Passengers will also be able to live in the pressurized vehicle for a fixed amount of time without having to wear their space suits. The living space is approximately 13 square meters.

The rover will land on the moon before the humans get there and travel over the surface to meet them, Endgadget reports.

During a symposium on Tuesday, March 12 in Tokyo, Toyota executive vice president Shigeki Terashi expresses his excitement at the automotive company's new project and explains the value of state-of-the-art fuel cell technology.

"Fuel cells, which use clean power-generation methods, emit only water, and, because of their high energy density, they can provide a lot of energy, making them especially suited for the project being discussed with JAXA," Terashi says, adding that the this type of vehicles emit lower amounts of harmful substances.

The use of fuel cells allows the rover to travel over a great distance on the lunar surface as well as maintain mobility that's necessary in exploring the moon. With this rover, astronauts will enjoy a good amount of freedom as they look around the moon.

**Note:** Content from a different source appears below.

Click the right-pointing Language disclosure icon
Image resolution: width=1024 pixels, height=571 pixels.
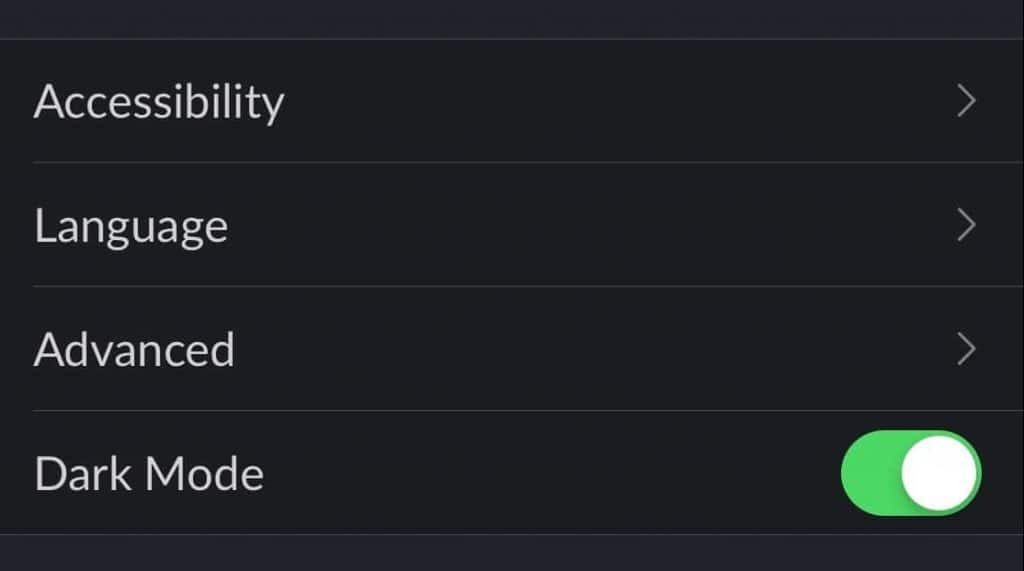point(966,225)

Only The Beginning Of 'Team Japan'

Toyota and JAXA's concept of the rover has been in the works since May 2018.

JAXA Vice President Koichi Wakata says that such a vehicle is crucial in the agency's goals in the future.

With the moon's complex terrain and the challenge of radiation and temperature conditions, a pressurized rover that can move with ease on the surface is an absolute necessity. Toyota's concept of space mobility is ideal for this mission, he adds.

Of course, the space agency is only starting to tap into the country's great wealth of expert knowledge, technological capabilities, and human resources. JAXA plans to collaborate with others as "Team Japan" sets their sights on the space exploration.

"Through our collaboration with Toyota as the starting point, we can further expand the resources of 'Team Japan' in the continued pursuit of international space exploration," Wakata says.